=== Begin Enclosure ===

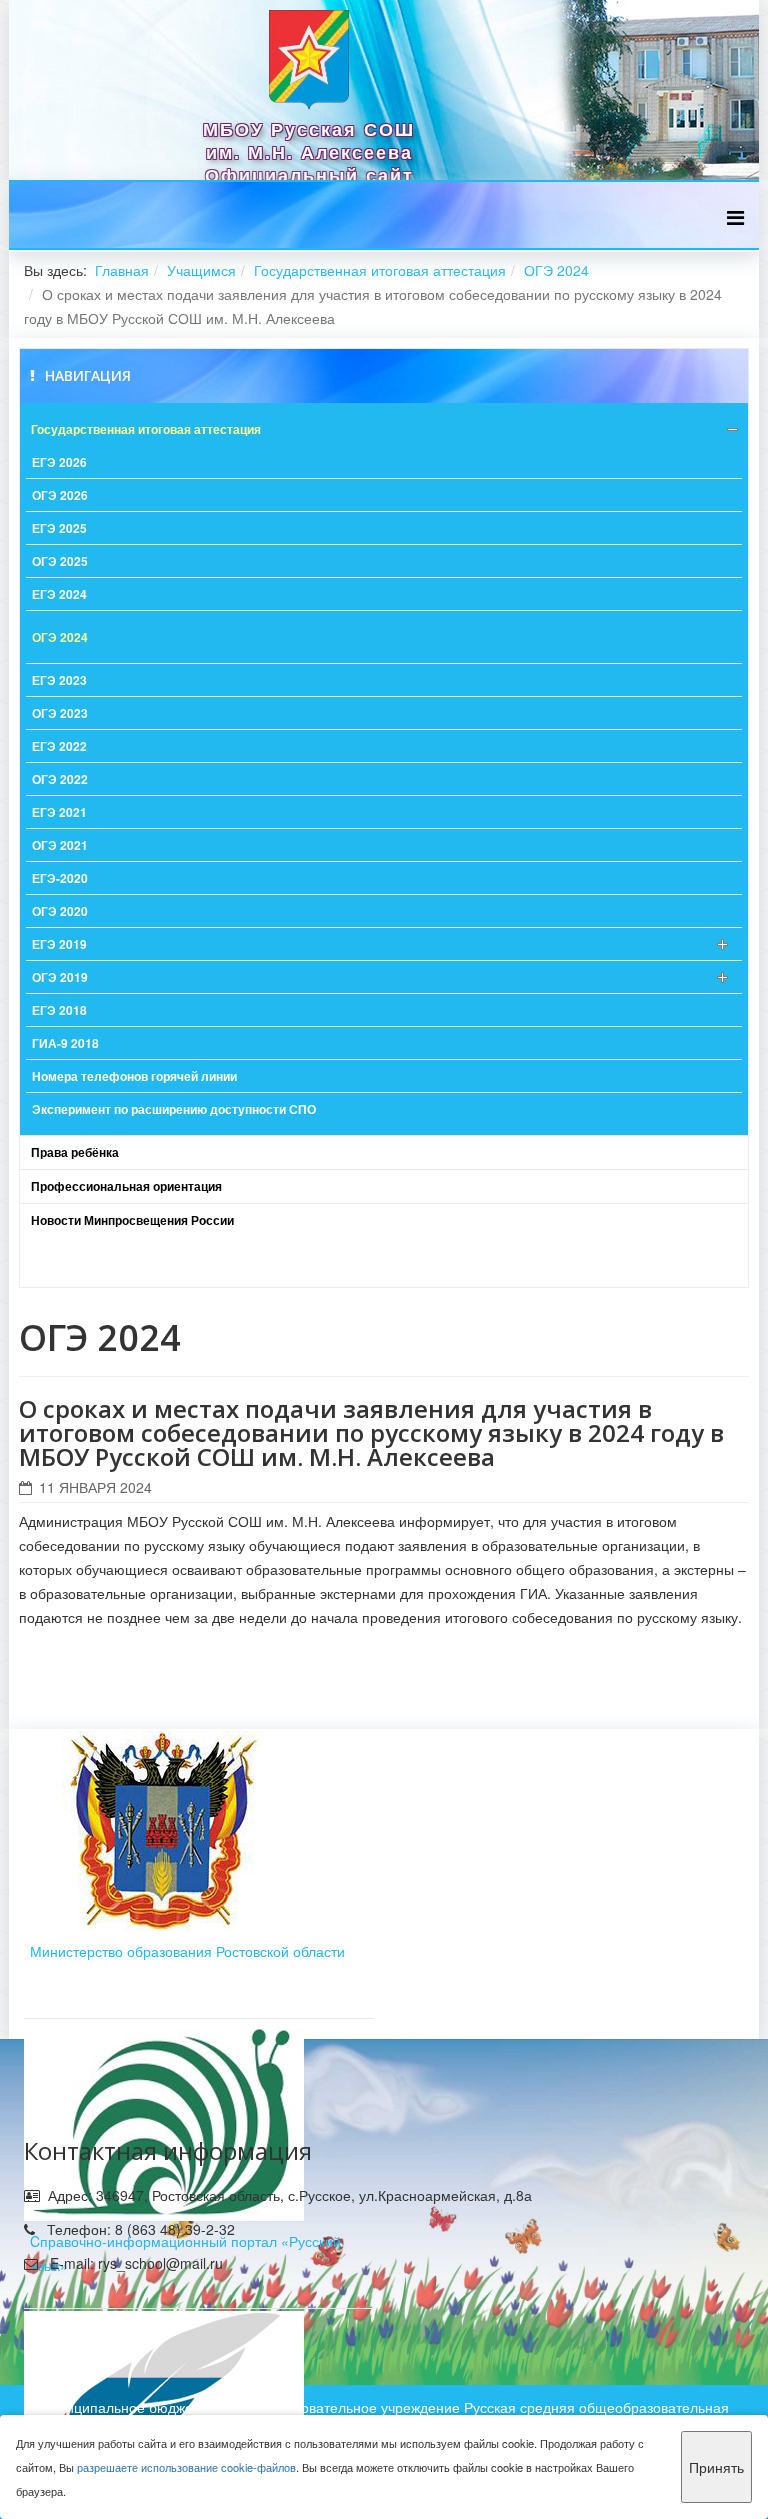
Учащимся (201, 270)
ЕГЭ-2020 (60, 878)
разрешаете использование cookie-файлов (186, 2467)
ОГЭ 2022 (60, 779)
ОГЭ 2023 (60, 713)
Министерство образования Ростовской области (187, 1951)
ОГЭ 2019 (60, 977)
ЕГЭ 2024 (59, 594)
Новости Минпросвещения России (132, 1220)
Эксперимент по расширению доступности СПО (174, 1109)
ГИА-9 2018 (65, 1043)
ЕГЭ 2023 (59, 680)
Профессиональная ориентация (126, 1186)
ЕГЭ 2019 (59, 944)
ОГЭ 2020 (60, 911)
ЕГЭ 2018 (59, 1010)
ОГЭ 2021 (60, 845)
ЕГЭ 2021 (59, 812)
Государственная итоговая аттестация (380, 270)
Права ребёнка (75, 1152)
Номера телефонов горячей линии (134, 1076)
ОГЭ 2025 (60, 561)
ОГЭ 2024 (556, 270)
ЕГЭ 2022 (59, 746)
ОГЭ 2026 (60, 495)
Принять (716, 2467)
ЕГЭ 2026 (59, 462)
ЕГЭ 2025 (59, 528)
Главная (122, 270)
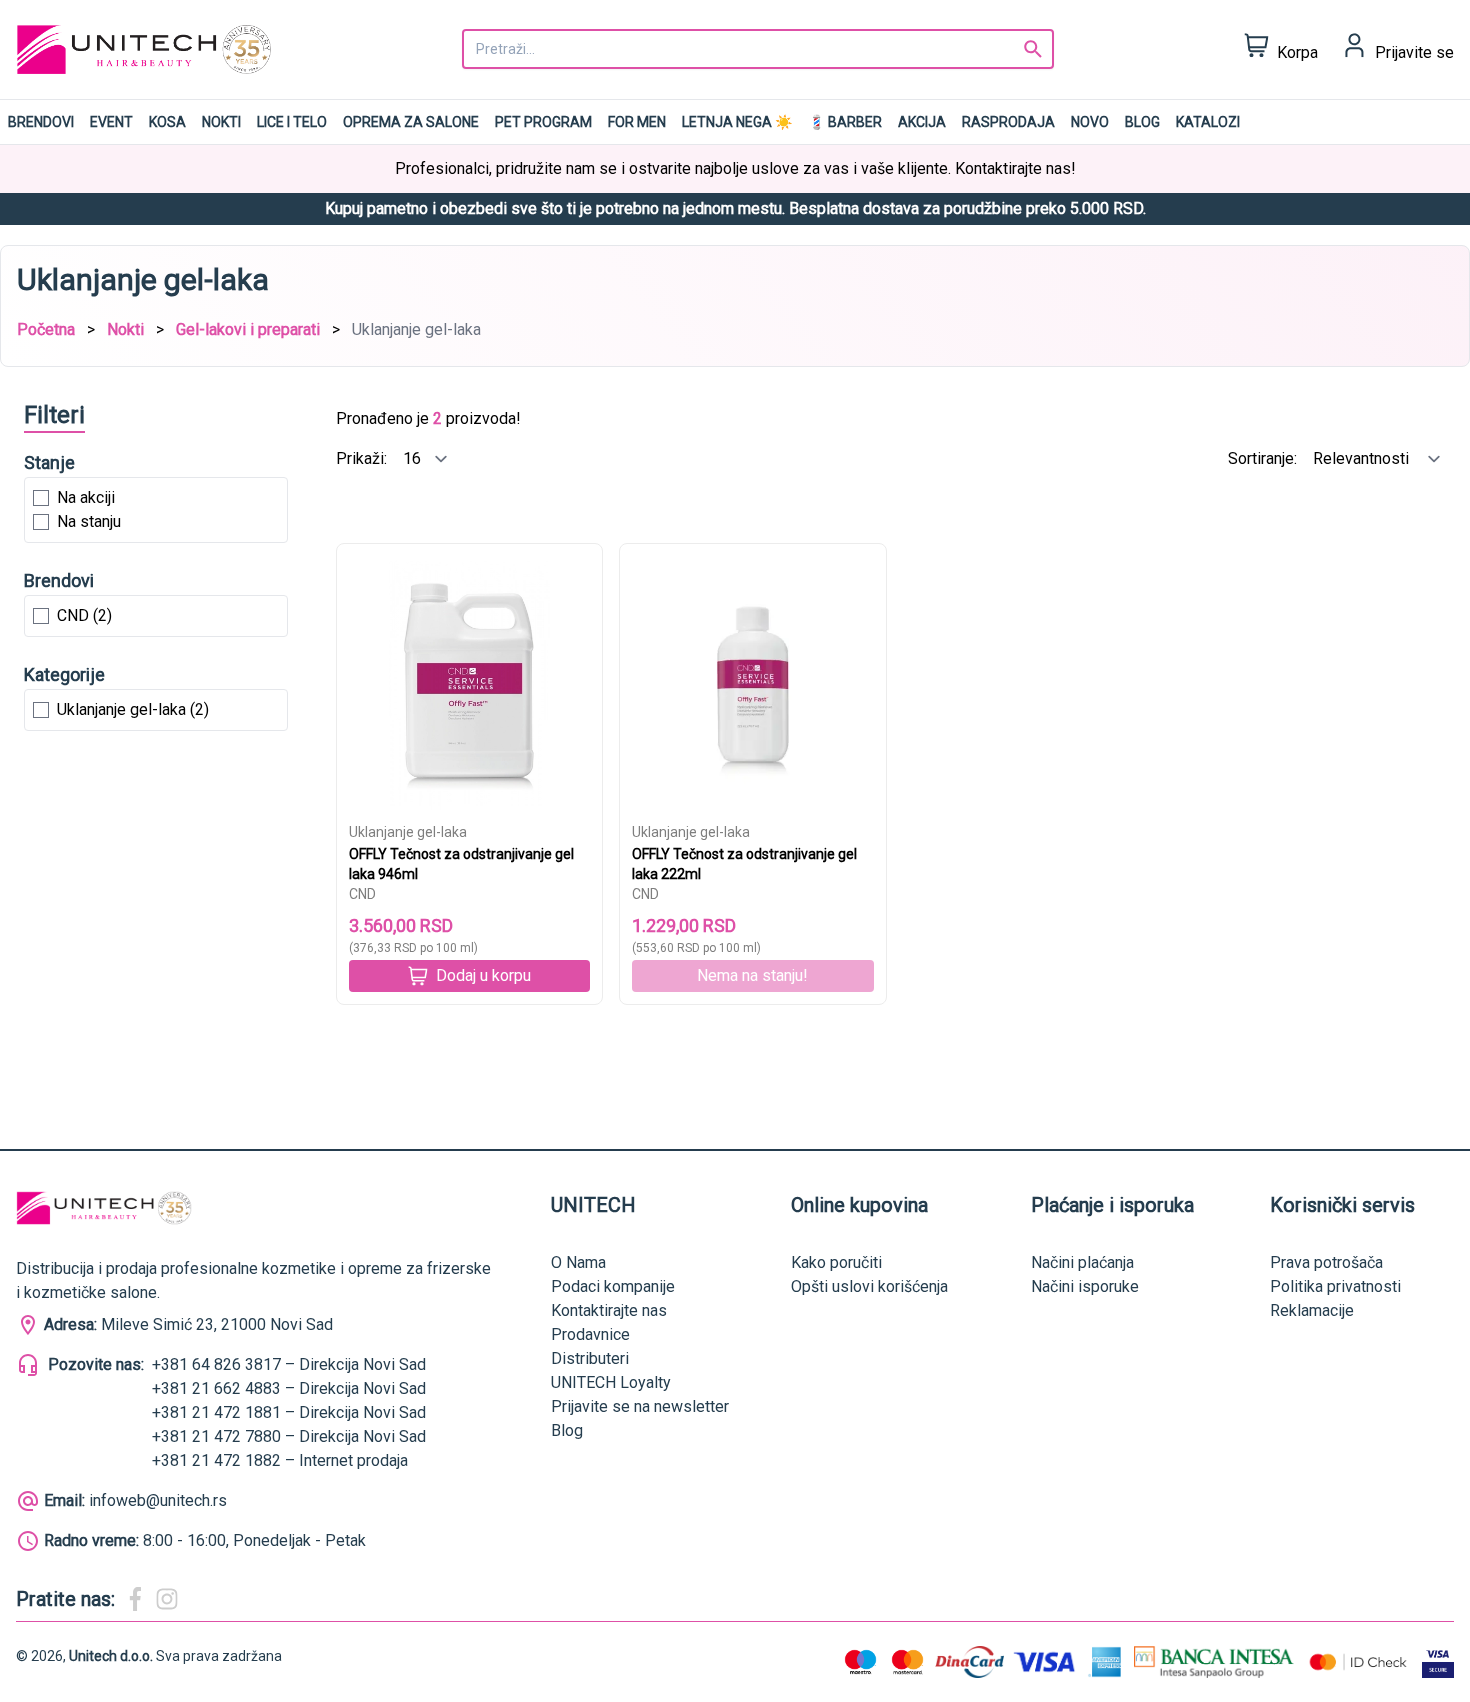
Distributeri (590, 1358)
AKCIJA (922, 122)
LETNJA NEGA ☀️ (737, 122)
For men (637, 122)
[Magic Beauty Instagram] (167, 1599)
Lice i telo (292, 122)
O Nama (578, 1262)
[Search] (1033, 49)
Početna (46, 329)
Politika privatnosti (1335, 1286)
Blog (1142, 122)
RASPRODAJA (1008, 122)
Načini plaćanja (1082, 1262)
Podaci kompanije (613, 1286)
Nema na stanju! (752, 975)
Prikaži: (363, 458)
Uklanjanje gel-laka (408, 832)
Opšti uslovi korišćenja (869, 1286)
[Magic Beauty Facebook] (135, 1599)
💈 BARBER (845, 122)
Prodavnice (590, 1334)
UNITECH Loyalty (611, 1382)
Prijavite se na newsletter (640, 1406)
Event (111, 122)
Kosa (167, 122)
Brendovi (41, 122)
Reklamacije (1312, 1310)
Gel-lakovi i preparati (248, 329)
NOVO (1090, 122)
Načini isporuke (1085, 1286)
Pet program (543, 122)
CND (362, 894)
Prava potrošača (1326, 1262)
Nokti (221, 122)
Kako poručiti (836, 1262)
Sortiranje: (1264, 458)
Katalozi (1208, 122)
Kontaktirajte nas (609, 1310)
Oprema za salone (411, 122)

=== End Enclosure ===

▶ _Instructions to follow_: Each of the lines above should be transcribed exactly; no image is to be copied.

▶ _Your response_:
Учащимся (201, 270)
ЕГЭ-2020 (60, 878)
разрешаете использование cookie-файлов (186, 2467)
ОГЭ 2022 (60, 779)
ОГЭ 2023 (60, 713)
Министерство образования Ростовской области (187, 1951)
ОГЭ 2019 (60, 977)
ЕГЭ 2024 (59, 594)
Новости Минпросвещения России (132, 1220)
Эксперимент по расширению доступности СПО (174, 1109)
ГИА-9 2018 (65, 1043)
ЕГЭ 2023 (59, 680)
Профессиональная ориентация (126, 1186)
ЕГЭ 2019 (59, 944)
ОГЭ 2020 (60, 911)
ЕГЭ 2018 (59, 1010)
ОГЭ 2021 (60, 845)
ЕГЭ 2021 (59, 812)
Государственная итоговая аттестация (380, 270)
Права ребёнка (75, 1152)
Номера телефонов горячей линии (134, 1076)
ОГЭ 2025 (60, 561)
ОГЭ 2024 (556, 270)
ЕГЭ 2022 (59, 746)
ОГЭ 2026 (60, 495)
Принять (716, 2467)
ЕГЭ 2026 (59, 462)
ЕГЭ 2025 (59, 528)
Главная (122, 270)
Distributeri (590, 1358)
AKCIJA (922, 122)
LETNJA NEGA ☀️ (737, 122)
For men (637, 122)
[Magic Beauty Instagram] (167, 1599)
Lice i telo (292, 122)
O Nama (578, 1262)
[Search] (1033, 49)
Početna (46, 329)
Politika privatnosti (1335, 1286)
Blog (1142, 122)
RASPRODAJA (1008, 122)
Načini plaćanja (1082, 1262)
Podaci kompanije (613, 1286)
Nema na stanju! (752, 975)
Prikaži: (363, 458)
Uklanjanje gel-laka (408, 832)
Opšti uslovi korišćenja (869, 1286)
[Magic Beauty Facebook] (135, 1599)
💈 BARBER (845, 122)
Prodavnice (590, 1334)
UNITECH Loyalty (611, 1382)
Prijavite se na newsletter (640, 1406)
Event (111, 122)
Kosa (167, 122)
Brendovi (41, 122)
Reklamacije (1312, 1310)
Gel-lakovi i preparati (248, 329)
NOVO (1090, 122)
Načini isporuke (1085, 1286)
Pet program (543, 122)
CND (362, 894)
Prava potrošača (1326, 1262)
Nokti (221, 122)
Kako poručiti (836, 1262)
Sortiranje: (1264, 458)
Katalozi (1208, 122)
Kontaktirajte nas (609, 1310)
Oprema za salone (411, 122)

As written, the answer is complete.